Israel Putnam, the legendary general of the French and Indian and Revolutionary Wars, is considered Connecticut’s first authentic folk hero. Putnam was born in Salem, Massachusetts, in 1718. An outdoorsman from childhood, he moved to Pomfret in 1739 to establish a farm. In 1755, Putnam was commissioned as a Lieutenant in the Connecticut militia for the duration of the French and Indian War. His career included single handedly saving Fort Edwards in West Virginia from being blown up when its magazine of 300 barrels of gunpowder caught fire, capturing a French warship with just a hammer and a few boards by wedging them between the ship’s rudder and hull, as well as nearly being burnt at the stake when he was captured by the Caughnawega Indians during a campaign in New York.
What many people may know about Putnam came with the outbreak of the Revolutionary War in 1775 when he was 57 years old. Upon word of hostilities in Concord and Lexington, it is said that Putnam left his plow in his field and rode a horse for 18 hours straight to Massachusetts. There he took command of the newly formed, untested militia and fought the British, inspiring his troops with the famous quote, “Don’t fire until you see the whites of their eyes.”

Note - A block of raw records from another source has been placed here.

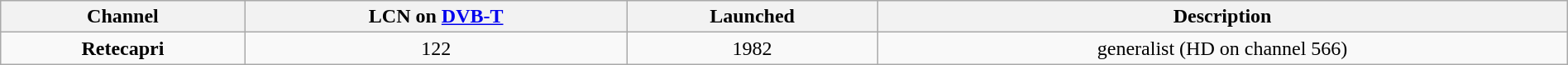
Launched [753, 17]
LCN on DVB-T [436, 17]
generalist (HD on channel 566) [1222, 48]
1982 [753, 48]
122 [436, 48]
Retecapri [122, 48]
Channel [122, 17]
Description [1222, 17]
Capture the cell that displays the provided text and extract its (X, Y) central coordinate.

Stricken by stroke in 1779, he retired to his farm to live out the remainder of his life hosting a variety of veterans, friends, notables and hero-worshippers. He died May 29, 1790. His remains are buried in the base of a monument to him on the Brooklyn Town Green, formerly part of Pomfret.
Joseph Pratt Allyn, a local merchant, commissioned John Quincy Adams Ward to create the statue of Israel Putnam, wanting a historical figure identified with the state in Bushnell Park. Ward was a preeminent sculptor in his day. His commissions include The Indian Hunter, bronze statue in Central Park, 1864; the Garfield Monument, bronze, Washington, D.C., 1887; and The Pediment on the New York Stock Exchange, marble, 1903. Ward also sculpted the allegorical figures that encircle the dome of the Connecticut State Capitol.
Ward was known for his painstaking research into likeness and attire. The Israel Putnam statue was the first of six Revolutionary War memorials he executed, and his first commission after a key trip to Europe in 1872. In Ward’s rendering of Putnam taking a step forward, he is no longer a static figure but a candid portrayal of a fleeting moment as the general strides forth, a sword under his arm. It is believed that Ward learned this technique in France, which gave his works a more natural, spontaneous character and heightened the realism of his sculpture. While a radical departure from his work in the post-Civil War period, this statue marks a new and important dimension in his work.
The statue was dedicated in June 1874.
Note: Dr. Horace Bushnell, the “father” of Bushnell Park, attended the dedication of the statue in June 1874. He was told that Hartford citizens were certain to want a statue of him, too. “Where would you like it to be?” a friend asked. Dr. Bushnell looked all around and, pointing with his cane, quipped, “Down under the bridge yonder!” To this day, there is no statue or monument in the park in memory of Horace Bushnell.